* What you are asked to do *
Starting at the beginning of the records and stopping after the line containing "coord(681,43)", write those lines out again with "dropdown" swapped for "menu" and nothing else altered.

*** Entries supplied ***

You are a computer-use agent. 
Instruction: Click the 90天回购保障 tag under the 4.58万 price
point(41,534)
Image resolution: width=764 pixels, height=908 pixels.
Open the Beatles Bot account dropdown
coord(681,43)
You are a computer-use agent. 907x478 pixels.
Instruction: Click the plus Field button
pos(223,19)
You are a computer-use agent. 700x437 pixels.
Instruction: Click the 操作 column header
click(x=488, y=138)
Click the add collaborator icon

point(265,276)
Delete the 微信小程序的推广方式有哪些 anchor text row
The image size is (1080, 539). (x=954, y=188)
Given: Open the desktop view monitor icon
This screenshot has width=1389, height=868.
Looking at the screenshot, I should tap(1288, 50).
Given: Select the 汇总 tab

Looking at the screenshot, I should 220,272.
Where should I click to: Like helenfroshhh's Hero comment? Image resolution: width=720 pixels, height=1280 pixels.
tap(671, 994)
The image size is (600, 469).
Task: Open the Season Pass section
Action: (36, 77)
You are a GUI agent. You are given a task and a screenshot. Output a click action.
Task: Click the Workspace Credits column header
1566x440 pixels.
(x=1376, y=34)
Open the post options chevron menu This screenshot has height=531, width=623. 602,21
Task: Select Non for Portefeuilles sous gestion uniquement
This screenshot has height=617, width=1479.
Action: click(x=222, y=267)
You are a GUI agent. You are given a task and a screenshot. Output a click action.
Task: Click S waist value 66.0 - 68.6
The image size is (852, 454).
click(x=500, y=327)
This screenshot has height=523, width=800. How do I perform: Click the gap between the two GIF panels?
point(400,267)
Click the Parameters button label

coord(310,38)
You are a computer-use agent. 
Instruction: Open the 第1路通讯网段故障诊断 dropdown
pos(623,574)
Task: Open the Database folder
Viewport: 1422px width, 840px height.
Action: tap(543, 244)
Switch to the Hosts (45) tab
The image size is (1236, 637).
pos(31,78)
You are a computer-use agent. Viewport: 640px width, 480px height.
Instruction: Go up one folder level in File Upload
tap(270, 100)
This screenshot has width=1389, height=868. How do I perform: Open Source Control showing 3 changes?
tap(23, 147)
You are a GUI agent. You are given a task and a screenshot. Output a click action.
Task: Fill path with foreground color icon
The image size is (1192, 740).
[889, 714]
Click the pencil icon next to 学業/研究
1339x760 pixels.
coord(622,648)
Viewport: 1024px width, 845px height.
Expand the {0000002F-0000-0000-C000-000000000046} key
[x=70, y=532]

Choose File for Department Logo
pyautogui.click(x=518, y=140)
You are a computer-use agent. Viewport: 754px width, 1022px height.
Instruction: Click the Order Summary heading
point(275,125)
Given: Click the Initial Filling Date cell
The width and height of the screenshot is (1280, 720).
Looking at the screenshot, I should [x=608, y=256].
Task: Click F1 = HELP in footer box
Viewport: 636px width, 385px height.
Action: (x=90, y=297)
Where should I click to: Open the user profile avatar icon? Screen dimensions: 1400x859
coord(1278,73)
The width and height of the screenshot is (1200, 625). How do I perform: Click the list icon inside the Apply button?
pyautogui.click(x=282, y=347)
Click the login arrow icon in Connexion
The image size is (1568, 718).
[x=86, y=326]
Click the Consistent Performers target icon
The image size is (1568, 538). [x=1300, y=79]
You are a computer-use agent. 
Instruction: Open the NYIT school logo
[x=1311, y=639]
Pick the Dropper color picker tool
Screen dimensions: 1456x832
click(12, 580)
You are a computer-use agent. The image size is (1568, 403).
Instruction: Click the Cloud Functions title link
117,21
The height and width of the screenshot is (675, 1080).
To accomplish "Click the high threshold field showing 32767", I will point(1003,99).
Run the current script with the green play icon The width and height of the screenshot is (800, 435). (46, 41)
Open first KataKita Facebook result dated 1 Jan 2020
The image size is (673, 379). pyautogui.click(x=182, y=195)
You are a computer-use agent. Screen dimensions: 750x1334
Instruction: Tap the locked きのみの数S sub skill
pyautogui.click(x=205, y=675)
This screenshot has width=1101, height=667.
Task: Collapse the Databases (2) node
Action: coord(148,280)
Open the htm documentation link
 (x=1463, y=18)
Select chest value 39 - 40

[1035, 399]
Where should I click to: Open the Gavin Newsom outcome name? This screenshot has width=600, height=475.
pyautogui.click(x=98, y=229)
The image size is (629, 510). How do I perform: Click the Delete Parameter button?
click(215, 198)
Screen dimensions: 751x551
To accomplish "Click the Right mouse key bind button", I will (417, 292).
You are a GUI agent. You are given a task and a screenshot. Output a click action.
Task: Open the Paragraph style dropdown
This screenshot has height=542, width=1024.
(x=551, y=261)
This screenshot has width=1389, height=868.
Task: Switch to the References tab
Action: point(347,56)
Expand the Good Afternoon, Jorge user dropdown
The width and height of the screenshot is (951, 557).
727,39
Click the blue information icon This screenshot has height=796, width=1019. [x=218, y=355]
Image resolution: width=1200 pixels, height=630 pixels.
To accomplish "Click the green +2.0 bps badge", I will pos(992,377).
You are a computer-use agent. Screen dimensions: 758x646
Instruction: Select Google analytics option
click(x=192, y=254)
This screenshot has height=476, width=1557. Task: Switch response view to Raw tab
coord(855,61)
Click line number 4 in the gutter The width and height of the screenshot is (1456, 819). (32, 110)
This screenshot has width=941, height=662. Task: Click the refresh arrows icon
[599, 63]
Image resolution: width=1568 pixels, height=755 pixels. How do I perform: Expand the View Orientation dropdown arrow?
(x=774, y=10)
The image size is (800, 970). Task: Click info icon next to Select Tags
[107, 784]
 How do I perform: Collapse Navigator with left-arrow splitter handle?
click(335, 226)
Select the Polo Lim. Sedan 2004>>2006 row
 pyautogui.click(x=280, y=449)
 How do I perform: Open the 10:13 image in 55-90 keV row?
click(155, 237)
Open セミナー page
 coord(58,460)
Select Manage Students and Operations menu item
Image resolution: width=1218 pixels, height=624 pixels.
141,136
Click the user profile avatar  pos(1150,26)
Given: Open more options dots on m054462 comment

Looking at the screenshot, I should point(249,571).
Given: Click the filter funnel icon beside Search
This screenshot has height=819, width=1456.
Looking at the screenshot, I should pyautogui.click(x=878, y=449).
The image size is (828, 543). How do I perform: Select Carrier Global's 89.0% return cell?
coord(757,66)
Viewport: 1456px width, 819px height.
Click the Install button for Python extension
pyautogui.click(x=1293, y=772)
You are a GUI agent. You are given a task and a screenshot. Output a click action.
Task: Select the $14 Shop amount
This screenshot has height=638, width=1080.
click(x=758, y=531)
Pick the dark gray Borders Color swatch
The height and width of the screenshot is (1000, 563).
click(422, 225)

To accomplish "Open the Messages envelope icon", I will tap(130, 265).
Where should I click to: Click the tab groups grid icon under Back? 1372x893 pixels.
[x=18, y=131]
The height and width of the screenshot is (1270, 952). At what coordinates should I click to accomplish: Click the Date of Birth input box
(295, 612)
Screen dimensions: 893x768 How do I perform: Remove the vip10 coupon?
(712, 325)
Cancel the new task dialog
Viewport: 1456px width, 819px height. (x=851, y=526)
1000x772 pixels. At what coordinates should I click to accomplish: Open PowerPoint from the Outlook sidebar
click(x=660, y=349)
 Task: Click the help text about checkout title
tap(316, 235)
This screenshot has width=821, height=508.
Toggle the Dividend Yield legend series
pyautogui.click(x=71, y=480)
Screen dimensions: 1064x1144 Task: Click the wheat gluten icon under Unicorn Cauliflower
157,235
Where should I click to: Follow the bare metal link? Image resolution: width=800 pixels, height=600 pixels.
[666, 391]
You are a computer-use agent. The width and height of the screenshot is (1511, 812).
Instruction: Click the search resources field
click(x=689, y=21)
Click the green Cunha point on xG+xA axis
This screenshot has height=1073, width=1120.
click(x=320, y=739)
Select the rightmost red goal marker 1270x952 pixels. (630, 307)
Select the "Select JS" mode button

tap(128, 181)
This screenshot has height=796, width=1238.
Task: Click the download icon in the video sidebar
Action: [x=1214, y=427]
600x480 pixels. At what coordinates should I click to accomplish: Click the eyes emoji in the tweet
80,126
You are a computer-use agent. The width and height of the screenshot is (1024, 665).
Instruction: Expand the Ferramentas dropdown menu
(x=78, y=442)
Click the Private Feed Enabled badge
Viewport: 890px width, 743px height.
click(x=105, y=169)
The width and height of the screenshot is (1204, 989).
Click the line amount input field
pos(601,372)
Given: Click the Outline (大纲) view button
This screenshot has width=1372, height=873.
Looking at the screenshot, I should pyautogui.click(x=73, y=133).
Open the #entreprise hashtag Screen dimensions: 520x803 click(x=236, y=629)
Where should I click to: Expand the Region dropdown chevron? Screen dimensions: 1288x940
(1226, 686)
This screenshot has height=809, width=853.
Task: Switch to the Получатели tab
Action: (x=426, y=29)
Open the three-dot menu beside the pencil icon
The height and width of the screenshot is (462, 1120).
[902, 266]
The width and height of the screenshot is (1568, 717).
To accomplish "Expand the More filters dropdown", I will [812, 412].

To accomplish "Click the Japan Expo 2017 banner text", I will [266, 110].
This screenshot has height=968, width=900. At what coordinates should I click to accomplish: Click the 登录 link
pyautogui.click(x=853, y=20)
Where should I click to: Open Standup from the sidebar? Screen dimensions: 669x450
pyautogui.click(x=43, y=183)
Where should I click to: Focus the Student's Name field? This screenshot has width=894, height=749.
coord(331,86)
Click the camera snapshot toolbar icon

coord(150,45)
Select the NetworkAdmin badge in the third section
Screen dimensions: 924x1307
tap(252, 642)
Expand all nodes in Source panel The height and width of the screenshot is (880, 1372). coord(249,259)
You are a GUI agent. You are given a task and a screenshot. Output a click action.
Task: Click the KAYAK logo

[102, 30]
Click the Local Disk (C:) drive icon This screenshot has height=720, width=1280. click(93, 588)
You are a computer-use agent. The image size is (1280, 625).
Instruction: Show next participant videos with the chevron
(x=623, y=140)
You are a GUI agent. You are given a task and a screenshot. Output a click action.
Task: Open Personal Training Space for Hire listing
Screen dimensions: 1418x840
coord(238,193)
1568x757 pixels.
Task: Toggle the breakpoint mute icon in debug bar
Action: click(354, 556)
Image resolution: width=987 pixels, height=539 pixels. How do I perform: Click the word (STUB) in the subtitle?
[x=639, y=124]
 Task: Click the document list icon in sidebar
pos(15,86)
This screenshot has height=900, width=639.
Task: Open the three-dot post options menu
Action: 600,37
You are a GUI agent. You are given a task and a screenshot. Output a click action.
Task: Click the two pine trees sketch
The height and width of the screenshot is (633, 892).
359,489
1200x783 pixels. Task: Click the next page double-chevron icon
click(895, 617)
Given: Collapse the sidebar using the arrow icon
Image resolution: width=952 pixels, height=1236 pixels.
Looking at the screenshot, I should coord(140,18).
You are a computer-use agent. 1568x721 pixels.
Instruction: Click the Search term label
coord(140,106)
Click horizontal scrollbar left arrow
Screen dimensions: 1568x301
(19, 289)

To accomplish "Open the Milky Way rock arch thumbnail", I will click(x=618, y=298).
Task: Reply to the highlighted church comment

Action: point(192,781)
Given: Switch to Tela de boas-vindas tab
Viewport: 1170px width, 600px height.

***

* Task solution *
You are a computer-use agent. 
Instruction: Click the 90天回购保障 tag under the 4.58万 price
point(41,534)
Image resolution: width=764 pixels, height=908 pixels.
Open the Beatles Bot account menu
coord(681,43)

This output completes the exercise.